PublicKey vs. PrivateKey
PublicKeyLoader::load will return either PublicKey objects, PrivateKey objects or Parameters objects (discussed in another section).
Public and Private Keys can be distinguished as follows:
echo $key instanceof \phpseclib3\Crypt\Common\PublicKey ? 'public key' : 'private key';
echo "\n";
echo $key instanceof \phpseclib3\Crypt\Common\PrivateKey ? 'private key' : 'public key';
PrivateKey is an interface implementing the following methods:
sign($message)getPublicKey()toString($type, array $options = [])withPassword($string)
RSA PrivateKey objects also implement decrypt($ciphertext) but because EC and DSA PrivateKey objects do not support encryption / decryption the interface itself does not define it.
PublicKey is an interface implementing the following methods:
verify($message, $signature)toString($type, array $options = [])getFingerprint($algorithm)
RSA PublicKey objects also implement encrypt($plaintext) but because EC and DSA PrivateKey objects do not support encryption / decryption the interface itself does not define it.
All of these methods are discussed elsewhere, either on this page or on the algorithm specific pages.
Immutability
All AsymmetricKey object are immutable. Consequently, if you want to set a parameter (eg. the hash) you do $key = $key->withHash('sha256') (instead of $key->setHash('sha256')).
Supported Key Formats
Supported key formats for a given algorithm can be determined by doing \phpseclib3\Crypt\RSA::getSupportedKeyFormats() (replace RSA with DSA or EC or whatever, as appropriate). What's returned is an associative array wherein the key is the name of the format and the value is the namespaced classname of the plugin that enables phpseclib to read the format.
Common Key Formats
PKCS1 keys supports most public key algorithms but not Ed25519 / Curve25519 [1]. Both private and public keys are supported as are PEM (base64) encoded keys and binary encoded keys.
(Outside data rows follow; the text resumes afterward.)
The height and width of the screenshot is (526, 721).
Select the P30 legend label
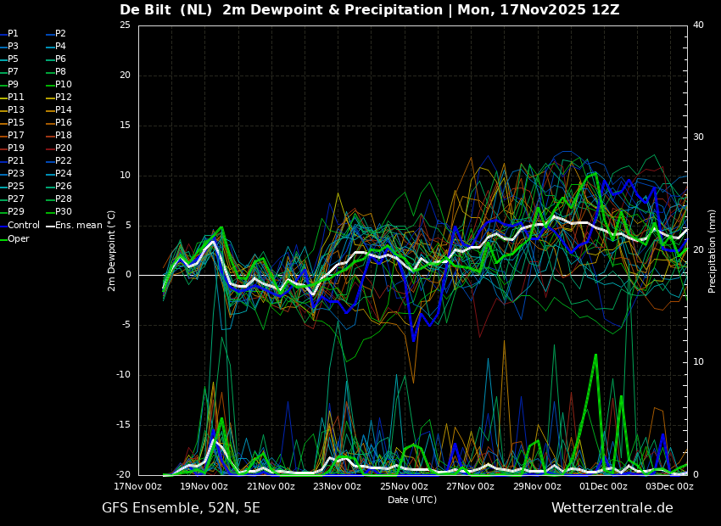pyautogui.click(x=59, y=211)
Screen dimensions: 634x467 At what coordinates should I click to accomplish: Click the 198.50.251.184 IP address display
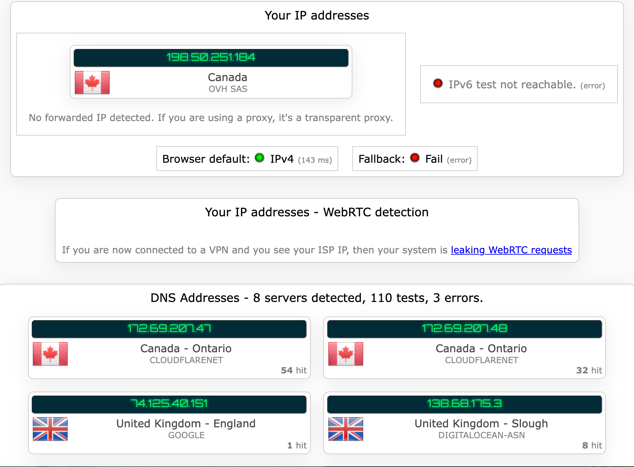(x=211, y=58)
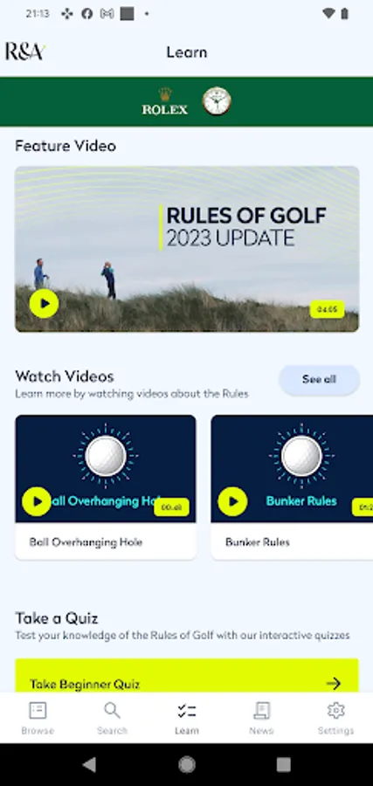Screen dimensions: 373x786
Task: Play the Ball Overhanging Hole video
Action: tap(37, 501)
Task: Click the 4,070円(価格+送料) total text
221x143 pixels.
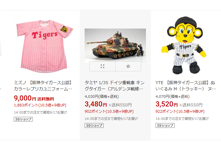Action: 172,97
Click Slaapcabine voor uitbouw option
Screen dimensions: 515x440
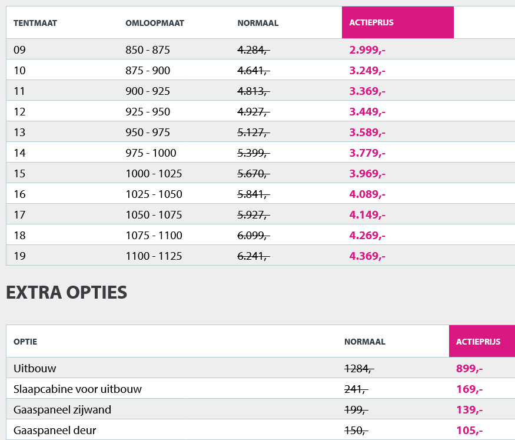point(78,389)
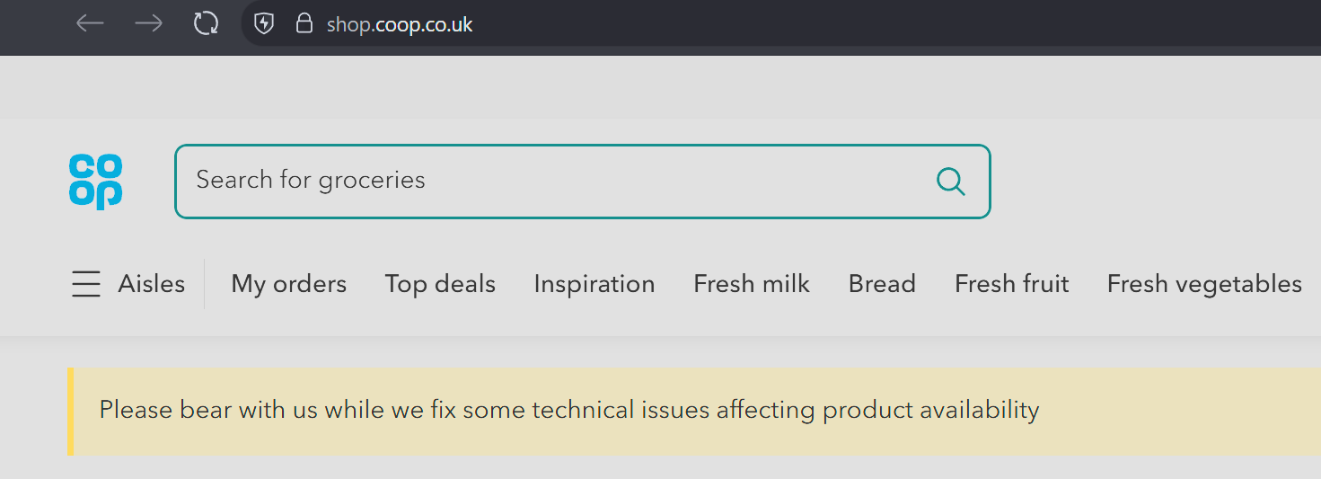Browse the Fresh milk category

[752, 284]
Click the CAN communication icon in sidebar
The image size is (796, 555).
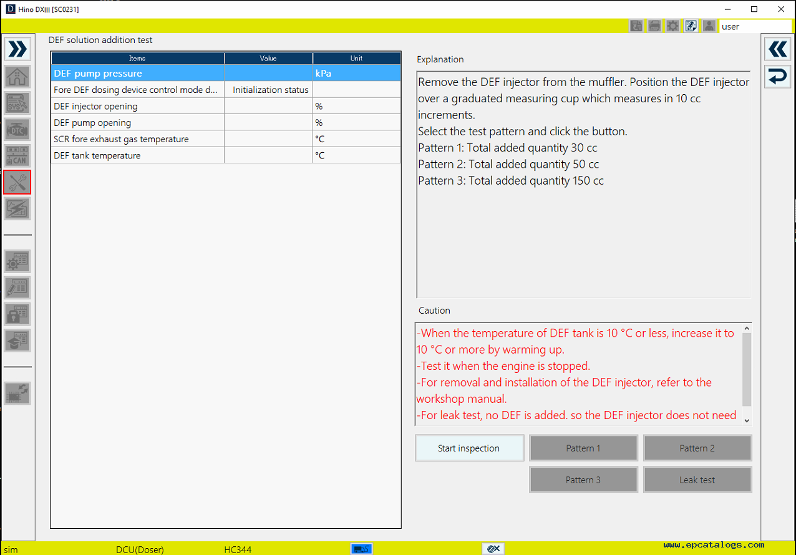point(17,156)
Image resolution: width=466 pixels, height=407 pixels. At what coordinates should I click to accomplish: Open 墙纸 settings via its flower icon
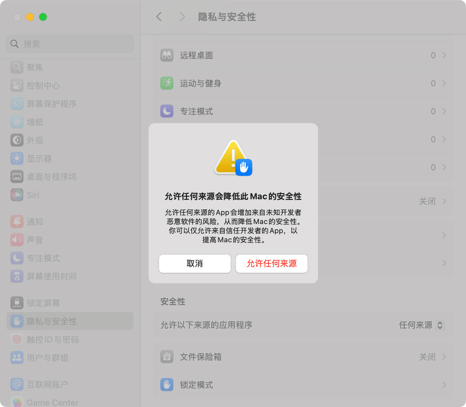[x=17, y=122]
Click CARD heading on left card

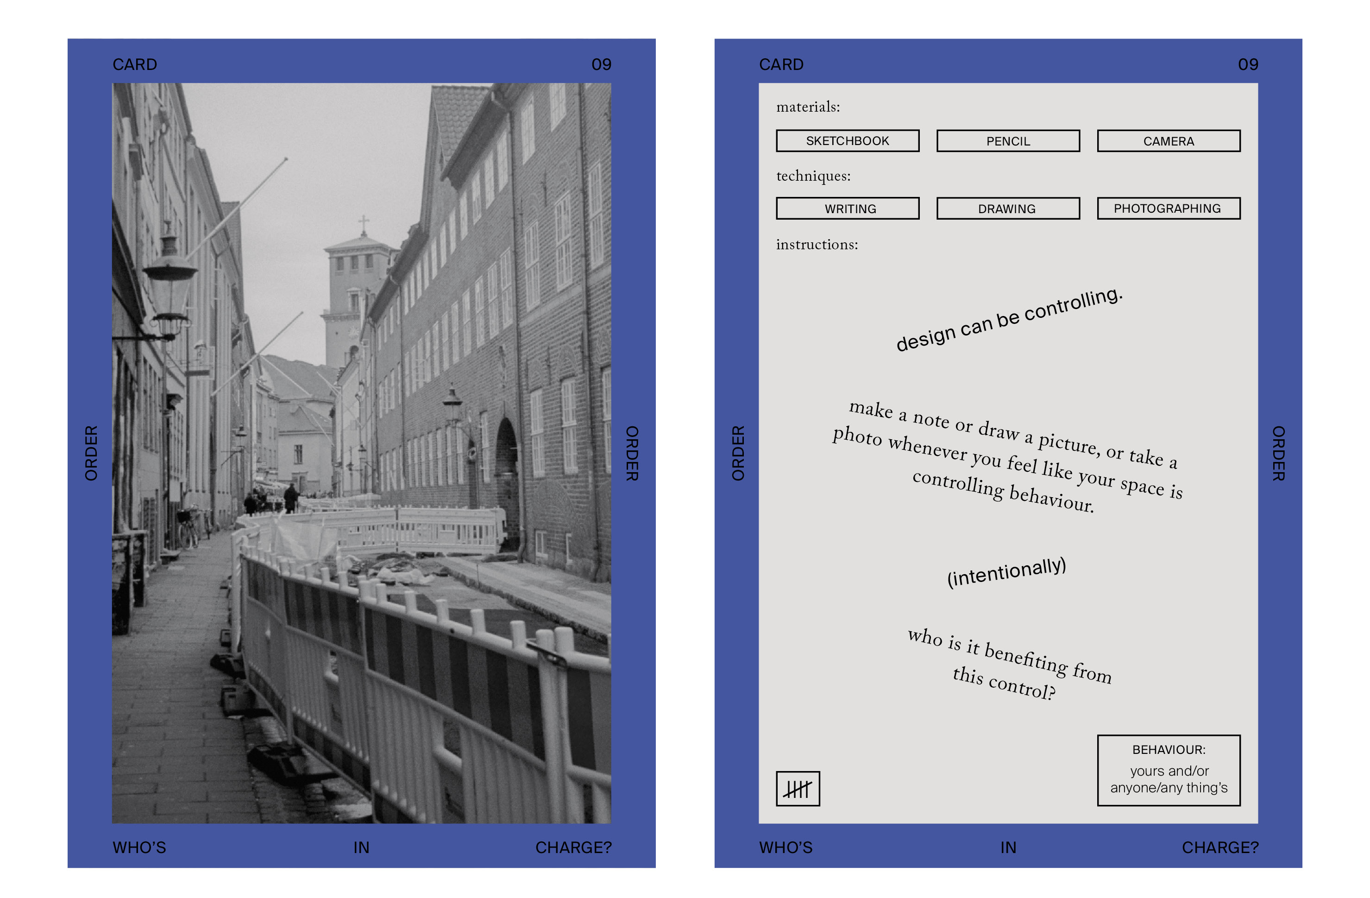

PKCS8 keys are the only keys that support all public key algorithms. Both private and public keys are supported [2] as are PEM encoded keys and binary encoded keys. This is the default format that phpseclib uses.
PuTTY keys support DSA but only keys with an N (length of group order Q) of 160 are supported because that's all SSH2 supports. Similarily, PuTTY keys do not support the full gamut of curves that phpseclib supports (most notably, secp256k1, the Bitcoin curve). Both private and public keys are supported [3].
OpenSSH keys have the same limitations as PuTTY keys and one additional limitation: encrypted private keys are not supported [4]. Both public and private keys are supported [5].
XML keys only support private keys for RSA. Public keys are supported for all other algorithms, including RSA, but not Ed25519 / Curve25519 [6].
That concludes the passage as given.